Work item – Check each line below for the word "field", then please report how many lines have it and nothing more.

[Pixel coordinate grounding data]
======

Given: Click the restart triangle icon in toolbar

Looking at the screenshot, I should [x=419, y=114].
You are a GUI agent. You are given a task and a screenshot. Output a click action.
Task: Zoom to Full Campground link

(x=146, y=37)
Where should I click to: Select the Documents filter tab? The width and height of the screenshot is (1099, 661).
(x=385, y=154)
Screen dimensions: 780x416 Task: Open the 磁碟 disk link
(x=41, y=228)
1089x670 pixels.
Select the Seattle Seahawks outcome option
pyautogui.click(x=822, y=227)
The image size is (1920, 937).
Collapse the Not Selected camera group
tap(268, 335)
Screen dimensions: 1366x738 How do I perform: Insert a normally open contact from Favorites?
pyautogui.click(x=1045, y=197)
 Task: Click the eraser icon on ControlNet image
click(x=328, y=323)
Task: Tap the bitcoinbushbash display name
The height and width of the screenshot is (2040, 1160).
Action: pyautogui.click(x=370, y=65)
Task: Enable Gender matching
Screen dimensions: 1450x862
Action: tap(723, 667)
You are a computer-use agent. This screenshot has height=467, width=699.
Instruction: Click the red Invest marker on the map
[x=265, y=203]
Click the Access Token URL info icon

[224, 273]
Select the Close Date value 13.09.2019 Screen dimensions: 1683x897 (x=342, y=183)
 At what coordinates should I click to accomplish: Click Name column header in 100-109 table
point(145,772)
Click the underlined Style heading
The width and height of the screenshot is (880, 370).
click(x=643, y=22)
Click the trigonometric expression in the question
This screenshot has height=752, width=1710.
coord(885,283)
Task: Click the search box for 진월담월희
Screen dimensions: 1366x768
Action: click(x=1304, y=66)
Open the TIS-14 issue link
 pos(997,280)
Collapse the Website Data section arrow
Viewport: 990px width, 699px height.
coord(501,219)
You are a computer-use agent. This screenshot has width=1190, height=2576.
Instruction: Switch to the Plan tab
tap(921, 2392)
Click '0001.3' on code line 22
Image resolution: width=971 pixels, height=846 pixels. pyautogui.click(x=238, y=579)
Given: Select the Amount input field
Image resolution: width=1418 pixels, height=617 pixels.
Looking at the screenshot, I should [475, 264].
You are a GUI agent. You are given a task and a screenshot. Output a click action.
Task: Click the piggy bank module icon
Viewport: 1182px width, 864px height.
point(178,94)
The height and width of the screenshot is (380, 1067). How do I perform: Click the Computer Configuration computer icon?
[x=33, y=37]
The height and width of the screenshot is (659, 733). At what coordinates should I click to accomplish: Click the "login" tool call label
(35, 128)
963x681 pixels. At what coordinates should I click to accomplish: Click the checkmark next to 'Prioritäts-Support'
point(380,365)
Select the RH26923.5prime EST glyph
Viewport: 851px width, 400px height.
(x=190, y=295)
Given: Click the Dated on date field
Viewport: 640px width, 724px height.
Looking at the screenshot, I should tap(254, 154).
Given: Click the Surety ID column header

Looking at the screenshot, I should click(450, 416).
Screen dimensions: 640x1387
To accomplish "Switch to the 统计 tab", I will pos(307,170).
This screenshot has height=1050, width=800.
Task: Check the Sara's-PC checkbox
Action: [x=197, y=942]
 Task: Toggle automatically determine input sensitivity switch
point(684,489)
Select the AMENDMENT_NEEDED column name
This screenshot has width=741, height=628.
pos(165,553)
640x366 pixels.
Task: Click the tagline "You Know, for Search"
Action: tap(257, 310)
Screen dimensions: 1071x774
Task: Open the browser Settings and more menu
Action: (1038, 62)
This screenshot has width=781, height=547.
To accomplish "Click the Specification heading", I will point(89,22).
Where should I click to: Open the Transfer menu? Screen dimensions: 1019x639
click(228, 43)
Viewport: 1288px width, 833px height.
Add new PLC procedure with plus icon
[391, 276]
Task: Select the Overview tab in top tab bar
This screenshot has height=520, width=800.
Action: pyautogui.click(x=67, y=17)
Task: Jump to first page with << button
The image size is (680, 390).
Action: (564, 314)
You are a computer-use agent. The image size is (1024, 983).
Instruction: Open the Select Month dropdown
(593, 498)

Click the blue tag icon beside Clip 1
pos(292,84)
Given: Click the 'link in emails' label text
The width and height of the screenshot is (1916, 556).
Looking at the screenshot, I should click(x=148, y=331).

======

Result below – 2